Another example below is a bar graph of the radial probability of the hydrogen 3p atomic orbital. Like above, there are two Chart objects - one bar graph and a rule or line that spans the entire Chart. Instead of stacking these Charts, they are overlayed using the + operator. The bar graph is provided the selection object through the add_params() method allowing the user to select regions in this Chart. The rule Chart accepts the selection through the transform_filter() method making it the recipient of the selection information. Similar to the above example, the y-axis is given a function, mean(), which takes the average of the selected probabilities and sets the horizontal bar to this value. The end result is a bar plot where the user can select a region and see a horizontal line marking the average probability of the selected region.

prob = pd.read_csv('data/prob_3p_normalized.csv')

selection = alt.selection_interval(encodings=['x'])

bar = alt.Chart(prob).mark_bar().encode(
    x=alt.X('Radius').title('Radius (Bohrs)'),
    y=alt.Y('Probability').title('Probability'),
).add_params(selection)

rule = alt.Chart(prob).mark_rule(color='firebrick').encode(
    y='mean(Probability)',
    size=alt.SizeValue(3)
).transform_filter(selection)

bar + rule

Below is a modified version of the previous graphic where instead of taking the mean of the selected region, the sum is calculated.

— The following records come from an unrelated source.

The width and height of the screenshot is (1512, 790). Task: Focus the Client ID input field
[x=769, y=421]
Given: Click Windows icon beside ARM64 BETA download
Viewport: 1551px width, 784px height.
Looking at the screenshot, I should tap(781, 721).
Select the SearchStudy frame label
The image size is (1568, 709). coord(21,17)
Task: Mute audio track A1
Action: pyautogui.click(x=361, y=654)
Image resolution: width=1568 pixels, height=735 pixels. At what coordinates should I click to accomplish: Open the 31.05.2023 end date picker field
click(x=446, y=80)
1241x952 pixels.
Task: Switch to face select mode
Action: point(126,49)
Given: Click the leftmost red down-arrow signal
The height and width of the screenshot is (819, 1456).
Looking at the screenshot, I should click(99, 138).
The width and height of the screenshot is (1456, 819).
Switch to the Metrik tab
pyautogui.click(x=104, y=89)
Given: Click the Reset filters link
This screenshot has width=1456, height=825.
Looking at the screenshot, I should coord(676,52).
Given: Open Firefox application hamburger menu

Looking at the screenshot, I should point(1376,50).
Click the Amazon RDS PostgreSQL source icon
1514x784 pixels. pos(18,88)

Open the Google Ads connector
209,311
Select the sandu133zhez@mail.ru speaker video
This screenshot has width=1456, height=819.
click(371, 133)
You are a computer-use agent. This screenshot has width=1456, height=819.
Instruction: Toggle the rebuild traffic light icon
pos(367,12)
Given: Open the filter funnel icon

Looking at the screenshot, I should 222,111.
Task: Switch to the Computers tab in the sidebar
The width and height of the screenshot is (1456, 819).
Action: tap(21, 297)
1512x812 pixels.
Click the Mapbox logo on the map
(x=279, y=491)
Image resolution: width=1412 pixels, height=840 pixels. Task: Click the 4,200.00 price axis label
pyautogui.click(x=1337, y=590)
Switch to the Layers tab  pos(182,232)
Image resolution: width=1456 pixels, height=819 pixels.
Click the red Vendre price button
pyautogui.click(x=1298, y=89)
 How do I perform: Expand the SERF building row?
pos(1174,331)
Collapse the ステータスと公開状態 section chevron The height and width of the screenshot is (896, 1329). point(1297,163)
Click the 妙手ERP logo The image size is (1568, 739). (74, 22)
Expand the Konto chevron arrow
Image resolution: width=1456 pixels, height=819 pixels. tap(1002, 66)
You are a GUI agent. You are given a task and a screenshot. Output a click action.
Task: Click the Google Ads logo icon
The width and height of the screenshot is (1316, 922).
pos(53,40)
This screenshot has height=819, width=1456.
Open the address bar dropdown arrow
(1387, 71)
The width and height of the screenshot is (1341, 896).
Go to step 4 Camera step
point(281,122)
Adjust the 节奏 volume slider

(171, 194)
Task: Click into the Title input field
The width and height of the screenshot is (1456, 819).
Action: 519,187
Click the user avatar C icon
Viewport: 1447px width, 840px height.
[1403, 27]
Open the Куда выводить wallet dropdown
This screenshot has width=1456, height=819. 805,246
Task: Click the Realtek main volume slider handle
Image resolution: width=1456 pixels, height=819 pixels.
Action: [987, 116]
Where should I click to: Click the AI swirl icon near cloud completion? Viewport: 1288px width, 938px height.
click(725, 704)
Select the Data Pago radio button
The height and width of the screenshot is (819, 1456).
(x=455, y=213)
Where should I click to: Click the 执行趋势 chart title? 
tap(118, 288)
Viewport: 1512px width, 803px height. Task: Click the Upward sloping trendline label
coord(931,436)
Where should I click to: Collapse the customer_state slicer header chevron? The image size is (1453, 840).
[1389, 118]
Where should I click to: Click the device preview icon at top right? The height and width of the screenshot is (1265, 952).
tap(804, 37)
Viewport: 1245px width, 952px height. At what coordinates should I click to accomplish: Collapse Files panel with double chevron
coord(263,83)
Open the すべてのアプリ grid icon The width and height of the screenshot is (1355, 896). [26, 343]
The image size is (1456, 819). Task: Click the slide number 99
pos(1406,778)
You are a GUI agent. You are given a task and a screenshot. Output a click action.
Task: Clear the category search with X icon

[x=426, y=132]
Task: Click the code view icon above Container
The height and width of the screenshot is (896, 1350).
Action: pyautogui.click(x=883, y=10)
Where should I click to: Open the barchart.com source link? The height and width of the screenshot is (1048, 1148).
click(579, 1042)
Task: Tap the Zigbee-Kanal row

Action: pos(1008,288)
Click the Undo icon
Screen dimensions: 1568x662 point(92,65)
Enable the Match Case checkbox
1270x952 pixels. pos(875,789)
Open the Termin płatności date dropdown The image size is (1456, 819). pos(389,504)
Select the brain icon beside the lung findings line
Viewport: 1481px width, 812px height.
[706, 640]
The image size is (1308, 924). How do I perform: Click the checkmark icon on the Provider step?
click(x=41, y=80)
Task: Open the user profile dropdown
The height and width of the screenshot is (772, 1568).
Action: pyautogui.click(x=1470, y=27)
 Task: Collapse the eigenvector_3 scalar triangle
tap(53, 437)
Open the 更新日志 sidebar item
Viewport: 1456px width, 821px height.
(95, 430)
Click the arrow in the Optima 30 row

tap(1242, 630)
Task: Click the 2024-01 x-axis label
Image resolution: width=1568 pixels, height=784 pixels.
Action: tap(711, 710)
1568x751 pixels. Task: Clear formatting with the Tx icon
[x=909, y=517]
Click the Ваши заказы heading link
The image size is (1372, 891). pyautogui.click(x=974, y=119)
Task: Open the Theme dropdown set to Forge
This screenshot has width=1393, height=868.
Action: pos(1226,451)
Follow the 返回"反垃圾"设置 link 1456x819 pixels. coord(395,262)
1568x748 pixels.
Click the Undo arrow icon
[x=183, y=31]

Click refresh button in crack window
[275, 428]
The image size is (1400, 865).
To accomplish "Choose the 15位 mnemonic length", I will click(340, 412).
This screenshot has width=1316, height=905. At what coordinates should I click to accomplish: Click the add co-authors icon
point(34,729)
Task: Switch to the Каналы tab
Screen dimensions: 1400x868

This effectively allows the user to graphically integrate different regions of the graph. For example, by selecting the region just below the node, it can be seen that this region constitutes a little over 10% of the probability.

The two Charts are overlayed using the alt.layer() function instead of the + operator to allow more control. This allows a second y-axis to be added, which shows the sum of the selected probabilities. The colors of the two y-axis labels are also set to match the two elements in the plot.

Finally, the above plot can be converted from a bar graph to a line plot by changing mark_bar() to mark_line().

selection = alt.selection_interval(encodings=['x'])

bar = alt.Chart(prob).mark_line().encode(
    x=alt.X('Radius').title('Radius (Bohrs)'),
    y=alt.Y('Probability').title('Probability'),
).add_params(selection)

rule = alt.Chart(prob).mark_rule(color='firebrick').encode(
    y=alt.Y('sum(Probability)').scale(domain=(0, 1)),
    size=alt.SizeValue(3)
).transform_filter(
    selection
)

alt.layer(bar, rule, data=prob).resolve_scale(y='independent')

Further Reading#

The best source of up-to-date information on Altair is the Altair website. Because Altair is newer than matplotlib and seaborn, there are fewer resources currently available.

  1. Altair website. https://altair-viz.github.io/ (free resource)

    Official Altair website and documentation page.